When they had trudged on a league or so the day began to darken with cloud. And a thin smoke began to fume up from below. The travellers pressed on in all haste, so fast that the tongues of the bearers of Thimble's litter lolled between their teeth. Wind rose in scurries, and every peak was shrouded. Unnatural gloom thickened around the lean, straggling troop of Mulgars. And almost before they had time to drive in their long poles, as shepherds drive in posts for their wattles, and to swathe and bind themselves close into the sloping rock, the tempest broke over them. A dense and tossing cloud of ice beat up on the wind, so that soon the huddled travellers looked like nothing else than a long low mound on the Mulgar pass, heaped high with the drifting crystals. On every peak and crest the lightning played blue and crackling. In its flash the air hung still, bewitched with snow-flakes. Thunder and wind made such a clamour between them that Nod could scarcely hear himself think. But the travellers sat mute and glum, and moved never a finger. Such storms sweep like wild birds through these mountains of Arakkaboa, and, like birds, are as quickly flown away. For in a little while all was peace again and silence. And the sun broke in flames out of the pale sky, shining in peaceful beauty upon the mountains, as if, indeed, the snow-white Zevveras of Tishnar had passed by.

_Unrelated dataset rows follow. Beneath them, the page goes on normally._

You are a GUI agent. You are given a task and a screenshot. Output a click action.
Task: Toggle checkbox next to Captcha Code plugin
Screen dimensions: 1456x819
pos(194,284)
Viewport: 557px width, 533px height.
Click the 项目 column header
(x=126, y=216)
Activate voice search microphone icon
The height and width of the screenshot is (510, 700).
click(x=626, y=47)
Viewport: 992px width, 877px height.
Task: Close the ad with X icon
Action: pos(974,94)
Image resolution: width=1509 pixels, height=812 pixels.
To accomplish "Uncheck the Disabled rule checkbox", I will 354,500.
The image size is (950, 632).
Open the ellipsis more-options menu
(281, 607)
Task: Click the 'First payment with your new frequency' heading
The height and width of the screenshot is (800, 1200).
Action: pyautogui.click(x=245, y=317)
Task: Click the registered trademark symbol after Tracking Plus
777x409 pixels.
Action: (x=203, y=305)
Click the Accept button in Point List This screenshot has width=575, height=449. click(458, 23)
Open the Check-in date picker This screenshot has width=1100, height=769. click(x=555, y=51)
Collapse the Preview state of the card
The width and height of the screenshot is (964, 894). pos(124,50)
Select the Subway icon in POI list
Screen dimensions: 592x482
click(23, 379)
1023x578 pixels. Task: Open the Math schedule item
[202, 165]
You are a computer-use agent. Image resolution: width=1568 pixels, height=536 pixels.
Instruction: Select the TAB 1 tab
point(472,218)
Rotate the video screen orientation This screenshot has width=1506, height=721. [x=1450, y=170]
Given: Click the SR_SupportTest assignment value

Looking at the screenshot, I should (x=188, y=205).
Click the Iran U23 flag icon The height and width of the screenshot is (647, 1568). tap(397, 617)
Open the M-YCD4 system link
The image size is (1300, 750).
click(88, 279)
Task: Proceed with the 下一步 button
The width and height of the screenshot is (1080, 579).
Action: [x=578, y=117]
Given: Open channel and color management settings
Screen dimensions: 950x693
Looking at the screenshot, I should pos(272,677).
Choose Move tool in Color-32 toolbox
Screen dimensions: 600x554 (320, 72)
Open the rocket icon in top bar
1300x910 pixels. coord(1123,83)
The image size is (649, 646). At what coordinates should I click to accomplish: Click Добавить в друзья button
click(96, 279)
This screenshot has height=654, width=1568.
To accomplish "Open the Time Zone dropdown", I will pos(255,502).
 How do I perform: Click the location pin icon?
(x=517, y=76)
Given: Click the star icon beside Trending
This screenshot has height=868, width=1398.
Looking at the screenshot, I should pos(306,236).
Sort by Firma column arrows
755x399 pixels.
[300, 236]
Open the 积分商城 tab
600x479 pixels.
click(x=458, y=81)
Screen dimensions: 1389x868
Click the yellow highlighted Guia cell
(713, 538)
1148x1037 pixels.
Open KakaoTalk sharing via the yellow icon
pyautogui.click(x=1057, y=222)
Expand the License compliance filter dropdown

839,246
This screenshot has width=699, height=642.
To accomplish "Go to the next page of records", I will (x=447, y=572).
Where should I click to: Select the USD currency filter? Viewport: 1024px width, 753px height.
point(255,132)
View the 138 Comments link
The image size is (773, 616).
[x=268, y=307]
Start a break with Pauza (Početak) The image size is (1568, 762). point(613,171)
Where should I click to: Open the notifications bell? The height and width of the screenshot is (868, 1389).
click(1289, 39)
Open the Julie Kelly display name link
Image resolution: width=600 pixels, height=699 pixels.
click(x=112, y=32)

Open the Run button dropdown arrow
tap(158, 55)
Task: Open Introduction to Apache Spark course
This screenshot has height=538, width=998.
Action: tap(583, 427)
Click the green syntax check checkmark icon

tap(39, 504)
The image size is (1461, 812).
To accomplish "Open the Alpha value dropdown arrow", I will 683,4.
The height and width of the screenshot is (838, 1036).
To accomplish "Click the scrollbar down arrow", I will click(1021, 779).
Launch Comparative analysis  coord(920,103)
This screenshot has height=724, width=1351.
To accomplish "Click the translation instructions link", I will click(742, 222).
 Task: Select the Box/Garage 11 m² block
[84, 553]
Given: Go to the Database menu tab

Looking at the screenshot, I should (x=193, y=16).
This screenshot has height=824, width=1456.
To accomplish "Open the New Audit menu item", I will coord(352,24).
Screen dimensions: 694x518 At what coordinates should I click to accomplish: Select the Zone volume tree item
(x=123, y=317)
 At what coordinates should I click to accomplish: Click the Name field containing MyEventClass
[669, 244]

The travellers soon beat each other free of their snow, and danced and slapped themselves warm. And now they were rejoiced to see in the distant clearness peeping above the shoulder of Makkri that league-long needle Moot. The pass now began to widen, and a little before noonday they broke out into a broad and steep declivity of snow. And, seeing that they had but lately rested themselves, and soon would be journeying in shelter from the sun, they did not tarry for their "glare," or middle-day sleep.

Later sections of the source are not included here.